Really, although I was a little rusty on the mechanism. Please see below:

"On older hops the method (LCV) gives a higher value than the true value of alpha acids present, but a lower value than the sensory bitterness of hops would predict. This means that during storage of hops alpha acids decline but presumably new bitter compounds are formed, largely from beta acids. These replace the sensory bitterness lost with the alpha acids and, if the alpha acids to beta acid ratio is about unity as is commonly the case, sensory bitterness remains more or less constant with storage."

-Brewing 2nd Edition, Lewis and Young, pg. 261

This is the brewing textbook I used during my study of brewing science (I have a B.S. in Food Science with a focus on fermentation science). It is considered the authoritative text on brewing chemistry.

I always say keep an open mind, you may learn something new every day!
 
Really, although I was a little rusty on the mechanism. Please see below:

"On older hops the method (LCV) gives a higher value than the true value of alpha acids present, but a lower value than the sensory bitterness of hops would predict. This means that during storage of hops alpha acids decline but presumably new bitter compounds are formed, largely from beta acids. These replace the sensory bitterness lost with the alpha acids and, if the alpha acids to beta acid ratio is about unity as is commonly the case, sensory bitterness remains more or less constant with storage."
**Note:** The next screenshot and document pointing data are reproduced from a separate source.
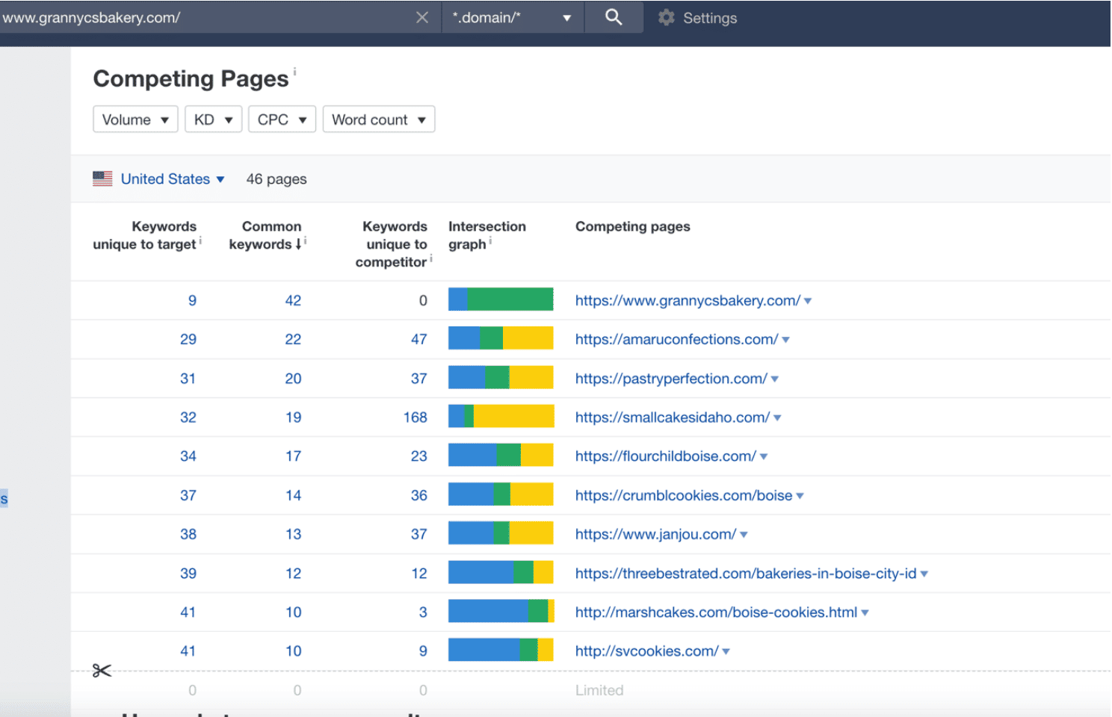1112x717 pixels.
Task: Click the scissors icon at table bottom
Action: (x=102, y=671)
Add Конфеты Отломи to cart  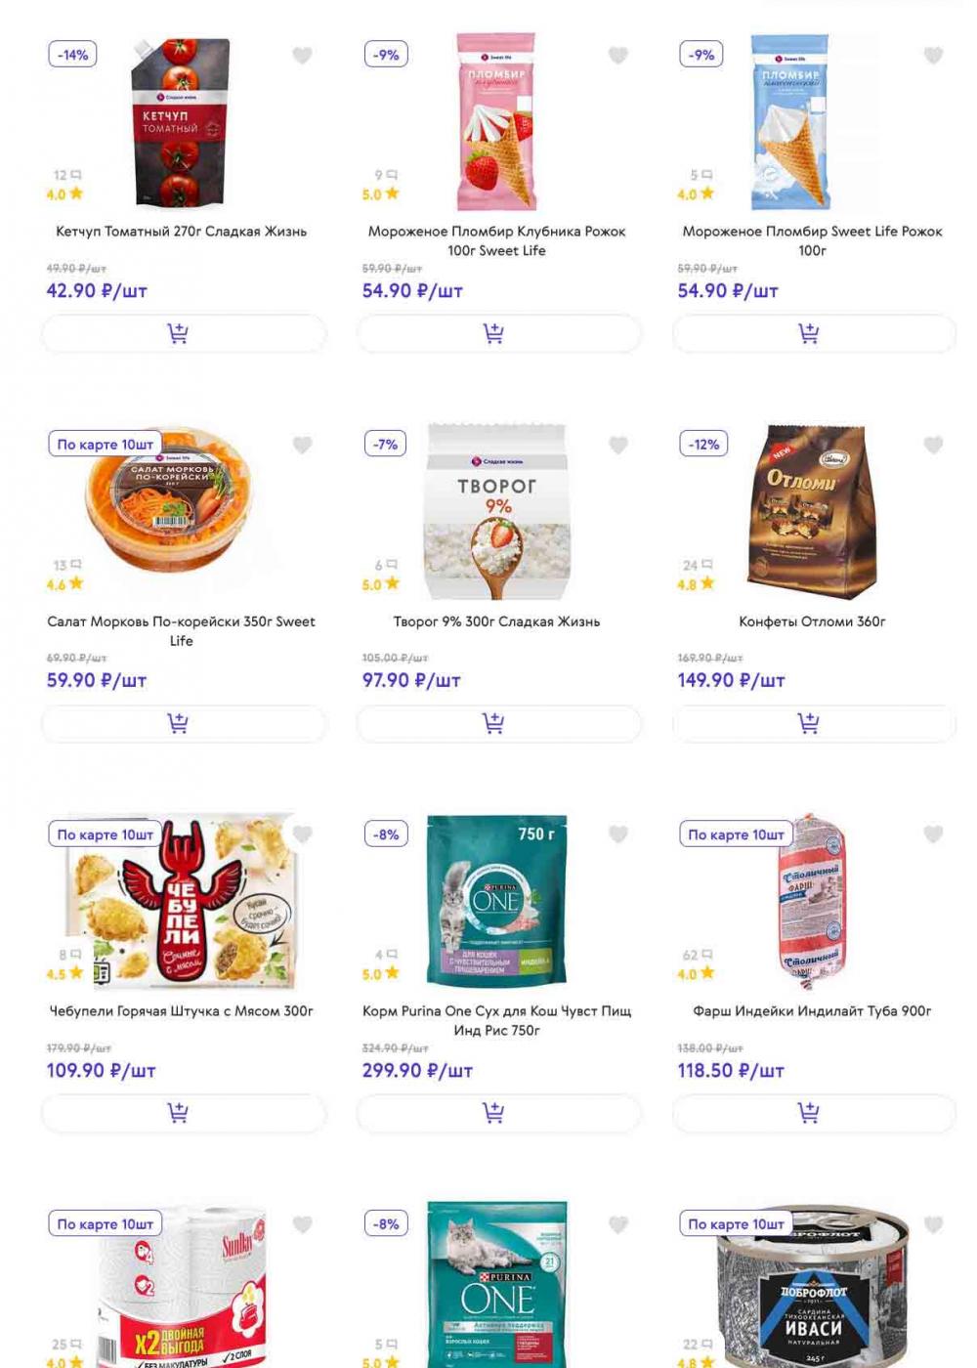(814, 724)
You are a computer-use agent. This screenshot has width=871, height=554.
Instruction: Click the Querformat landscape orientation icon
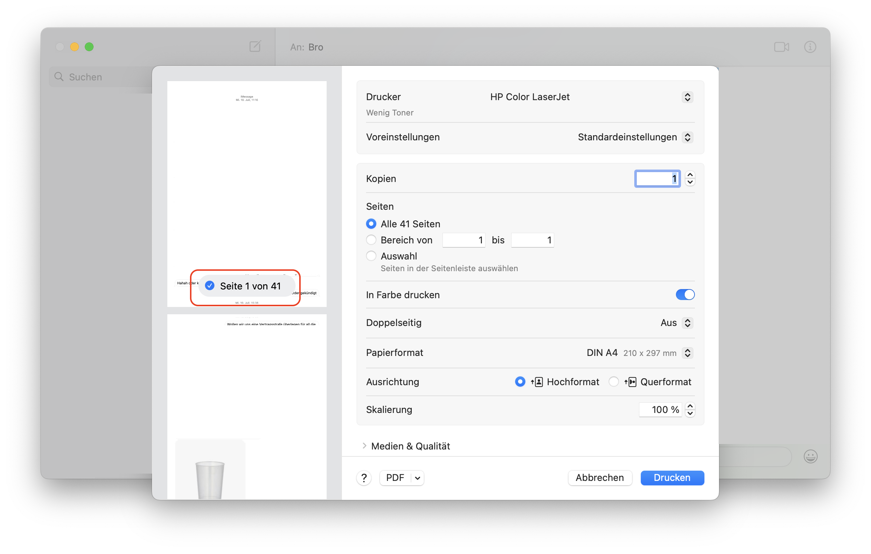pyautogui.click(x=631, y=382)
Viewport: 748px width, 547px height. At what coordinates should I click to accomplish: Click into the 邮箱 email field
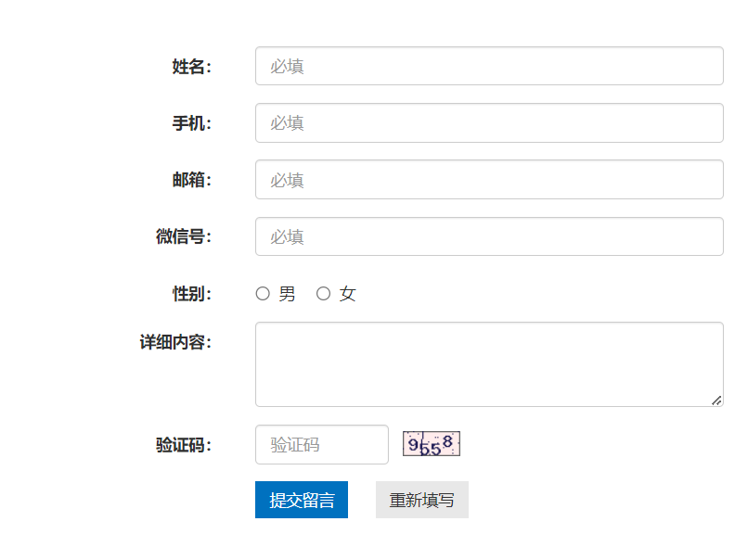[489, 180]
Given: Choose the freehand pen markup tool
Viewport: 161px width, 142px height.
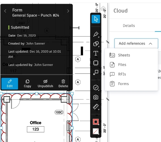Looking at the screenshot, I should coord(96,34).
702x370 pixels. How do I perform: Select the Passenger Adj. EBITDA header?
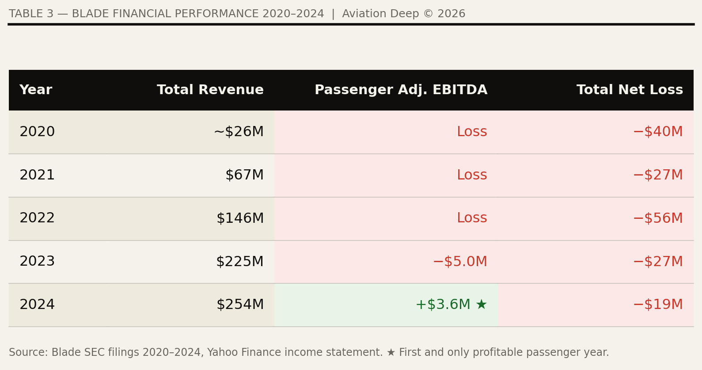point(401,90)
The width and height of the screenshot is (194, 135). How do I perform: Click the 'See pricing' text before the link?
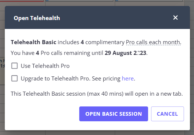(106, 79)
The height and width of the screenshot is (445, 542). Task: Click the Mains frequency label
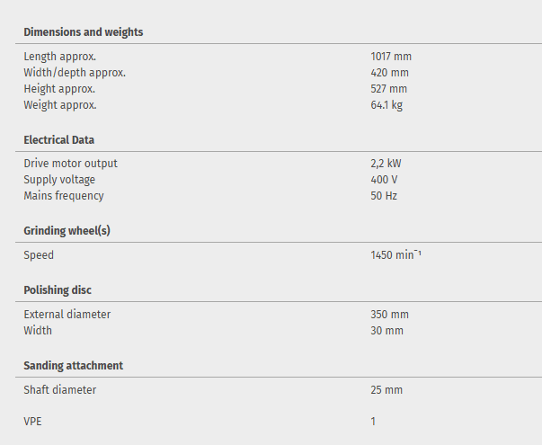point(63,196)
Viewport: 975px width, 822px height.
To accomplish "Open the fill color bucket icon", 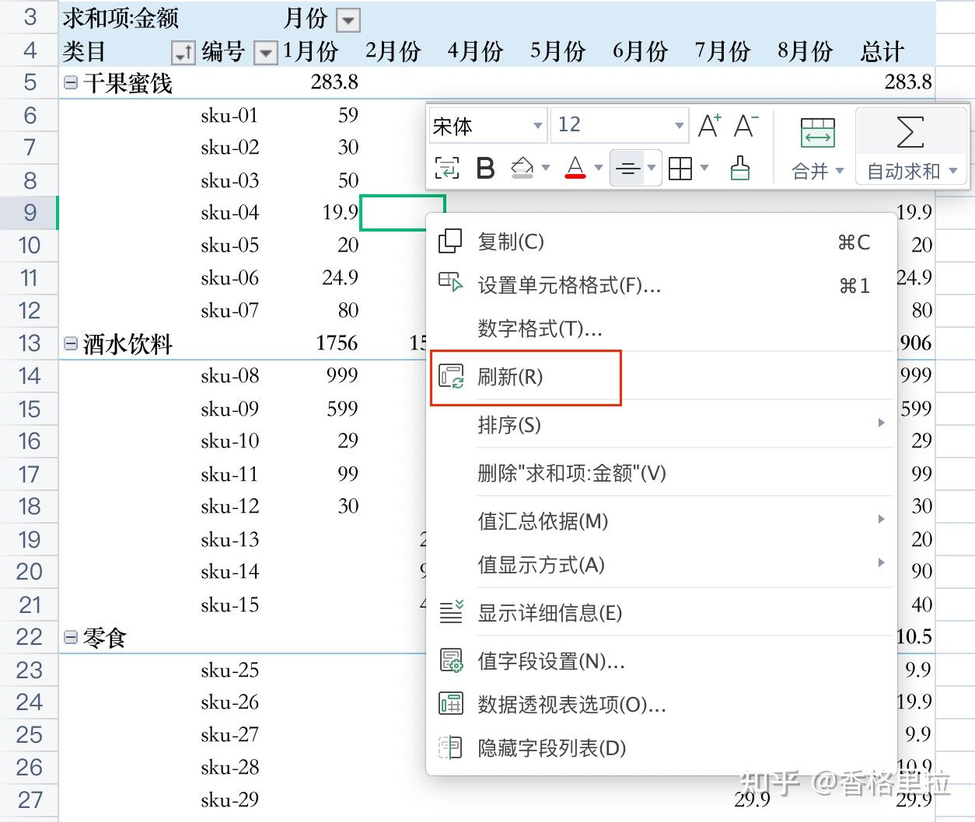I will pos(522,168).
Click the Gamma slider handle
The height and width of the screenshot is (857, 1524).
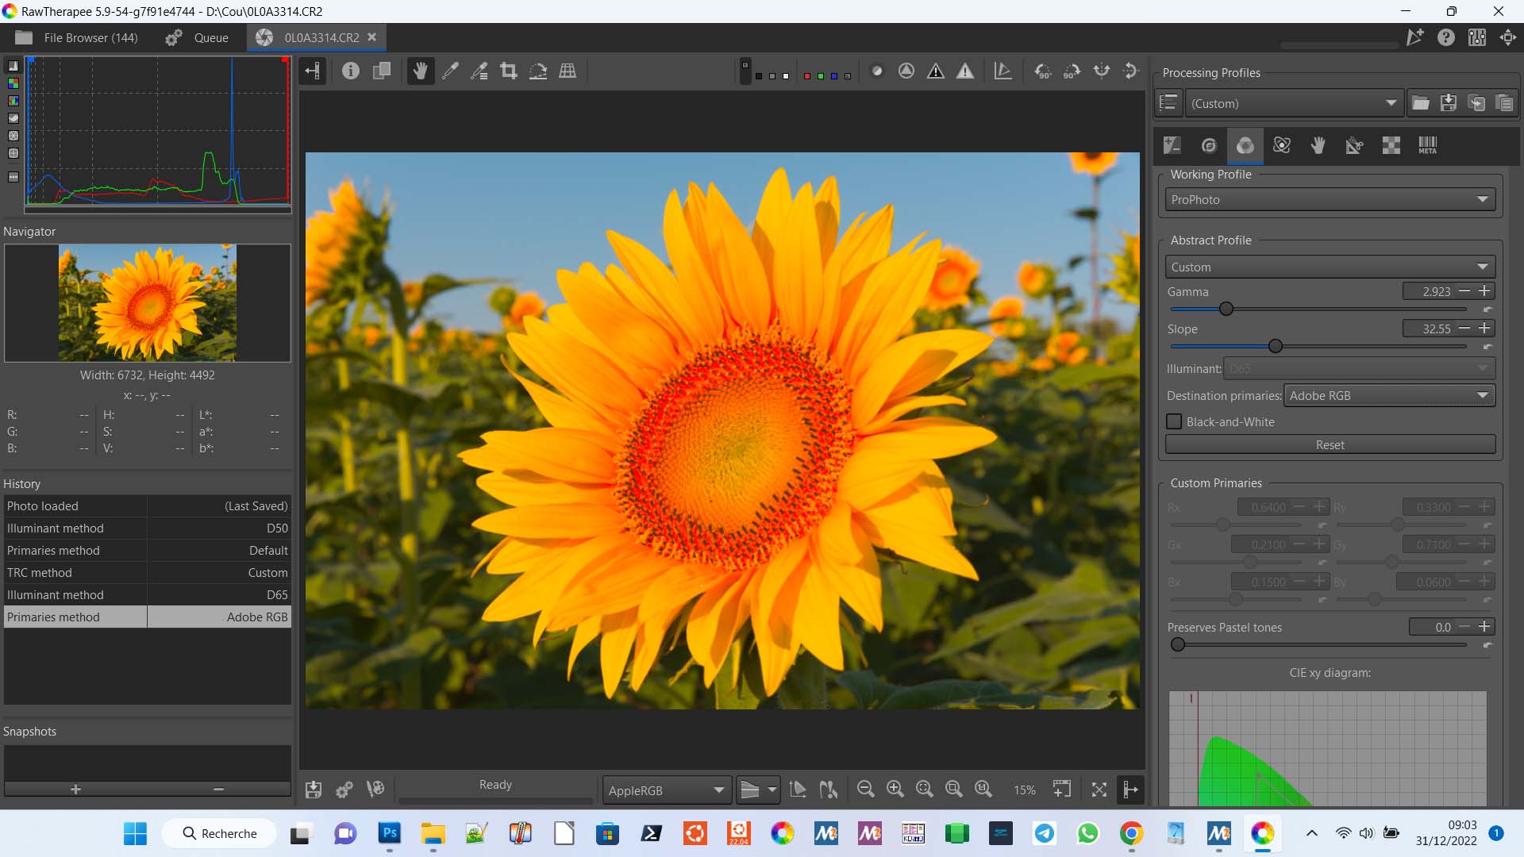(1226, 309)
-Brewing 2nd Edition, Lewis and Young, pg. 261

This is the brewing textbook I used during my study of brewing science (I have a B.S. in Food Science with a focus on fermentation science). It is considered the authoritative text on brewing chemistry.

I always say keep an open mind, you may learn something new every day!

Honestly the book you've sited dates back to 2001, I am certain the BeerSmith article, and recent HSI related articles, contain more recently updated information.
 
Sounds like the 1980s Japanese work on non-isohumulone bittering, which seems to have rather overstated the bittering effect of the non-alpha compounds (see eg Wackerbauer & Balzer, Brauwelt (1992), 132(16/17), 734-7 ) - it's also a different, harsher kind of bittering. Then you also have to consider the effect on all the other flavour compounds in the hops.

http://onlinelibrary.wiley.com/doi/10.1002/jib.40/full is some good recent work on the subject.
 
Yes, I'm sure a blog entry is a more credible source than a brewing textbook written by the foremost experts on brewing chemistry in the world.

I never meant to suggest that. But a lot has changed, in regard to homebrewing, over the last 10-15 years. I'm not sure what you are disputing. Are you suggesting that frozen hops stored in oxygen free packaging, retain the same percentage of alpha acid as hops stored in an ordinary Ziploc bag at room temperature?